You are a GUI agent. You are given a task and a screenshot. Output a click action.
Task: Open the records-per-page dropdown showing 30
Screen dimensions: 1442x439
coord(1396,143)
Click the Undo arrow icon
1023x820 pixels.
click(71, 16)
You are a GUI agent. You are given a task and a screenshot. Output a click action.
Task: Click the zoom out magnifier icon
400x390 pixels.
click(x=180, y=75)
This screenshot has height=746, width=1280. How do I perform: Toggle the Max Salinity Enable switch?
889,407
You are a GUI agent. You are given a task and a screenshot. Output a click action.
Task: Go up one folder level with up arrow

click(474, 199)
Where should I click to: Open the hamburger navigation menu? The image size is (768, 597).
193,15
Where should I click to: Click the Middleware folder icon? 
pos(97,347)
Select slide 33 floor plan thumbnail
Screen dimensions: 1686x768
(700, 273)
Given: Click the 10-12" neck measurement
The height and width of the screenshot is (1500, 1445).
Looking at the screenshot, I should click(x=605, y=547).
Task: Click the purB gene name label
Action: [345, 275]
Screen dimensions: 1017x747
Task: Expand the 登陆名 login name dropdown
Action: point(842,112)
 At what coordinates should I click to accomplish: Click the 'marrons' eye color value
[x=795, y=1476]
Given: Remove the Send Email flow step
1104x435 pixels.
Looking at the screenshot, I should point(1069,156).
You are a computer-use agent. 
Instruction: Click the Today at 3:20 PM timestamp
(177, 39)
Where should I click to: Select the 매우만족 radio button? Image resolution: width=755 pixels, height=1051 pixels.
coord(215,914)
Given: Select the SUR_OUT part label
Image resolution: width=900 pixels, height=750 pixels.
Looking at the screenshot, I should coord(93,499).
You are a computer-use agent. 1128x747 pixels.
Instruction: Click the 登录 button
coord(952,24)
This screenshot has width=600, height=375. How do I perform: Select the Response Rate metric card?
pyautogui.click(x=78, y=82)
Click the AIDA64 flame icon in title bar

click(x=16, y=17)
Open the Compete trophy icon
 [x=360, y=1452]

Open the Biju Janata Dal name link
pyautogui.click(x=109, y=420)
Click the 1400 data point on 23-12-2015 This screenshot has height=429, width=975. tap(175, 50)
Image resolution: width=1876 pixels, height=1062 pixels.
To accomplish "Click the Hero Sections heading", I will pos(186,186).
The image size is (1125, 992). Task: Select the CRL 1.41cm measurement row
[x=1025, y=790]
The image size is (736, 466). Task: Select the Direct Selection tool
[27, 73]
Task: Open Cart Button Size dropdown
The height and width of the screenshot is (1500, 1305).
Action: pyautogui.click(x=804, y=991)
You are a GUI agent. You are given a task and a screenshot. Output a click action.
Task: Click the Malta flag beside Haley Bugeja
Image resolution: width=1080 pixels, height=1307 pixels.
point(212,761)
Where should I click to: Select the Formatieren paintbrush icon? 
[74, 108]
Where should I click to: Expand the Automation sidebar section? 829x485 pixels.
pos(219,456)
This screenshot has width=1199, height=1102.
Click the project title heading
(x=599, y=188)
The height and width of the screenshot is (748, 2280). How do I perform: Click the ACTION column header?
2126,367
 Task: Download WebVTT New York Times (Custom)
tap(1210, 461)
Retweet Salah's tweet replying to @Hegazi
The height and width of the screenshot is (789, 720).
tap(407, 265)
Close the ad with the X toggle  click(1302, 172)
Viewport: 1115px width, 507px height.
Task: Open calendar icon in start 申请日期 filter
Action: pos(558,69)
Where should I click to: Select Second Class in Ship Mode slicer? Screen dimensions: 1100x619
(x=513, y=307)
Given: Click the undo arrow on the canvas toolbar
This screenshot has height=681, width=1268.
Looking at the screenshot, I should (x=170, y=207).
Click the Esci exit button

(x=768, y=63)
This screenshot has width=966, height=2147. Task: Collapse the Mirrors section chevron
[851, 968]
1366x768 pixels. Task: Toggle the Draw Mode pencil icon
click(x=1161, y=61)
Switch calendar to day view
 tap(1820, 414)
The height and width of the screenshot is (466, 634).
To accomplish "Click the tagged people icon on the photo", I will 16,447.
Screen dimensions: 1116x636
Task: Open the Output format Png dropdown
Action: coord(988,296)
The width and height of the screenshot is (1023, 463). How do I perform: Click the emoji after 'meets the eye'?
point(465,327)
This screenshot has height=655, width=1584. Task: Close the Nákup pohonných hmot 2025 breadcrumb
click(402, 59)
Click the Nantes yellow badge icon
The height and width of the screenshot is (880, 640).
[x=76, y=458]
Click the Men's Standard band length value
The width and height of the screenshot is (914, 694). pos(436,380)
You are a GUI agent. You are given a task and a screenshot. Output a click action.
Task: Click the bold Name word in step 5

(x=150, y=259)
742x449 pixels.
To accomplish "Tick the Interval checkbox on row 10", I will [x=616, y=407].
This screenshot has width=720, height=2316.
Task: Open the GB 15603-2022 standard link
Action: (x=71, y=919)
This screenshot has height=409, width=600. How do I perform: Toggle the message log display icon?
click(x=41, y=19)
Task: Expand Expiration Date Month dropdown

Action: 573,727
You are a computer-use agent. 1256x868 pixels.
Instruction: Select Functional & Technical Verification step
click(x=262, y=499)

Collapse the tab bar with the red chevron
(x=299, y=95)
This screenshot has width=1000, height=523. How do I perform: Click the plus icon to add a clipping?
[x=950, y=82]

####################

All lines in the records above with "computer" need to be found and copied.

You are a computer-use agent. 
You are a computer-use agent. 1128x747 pixels.
You are a computer-use agent. 1256x868 pixels.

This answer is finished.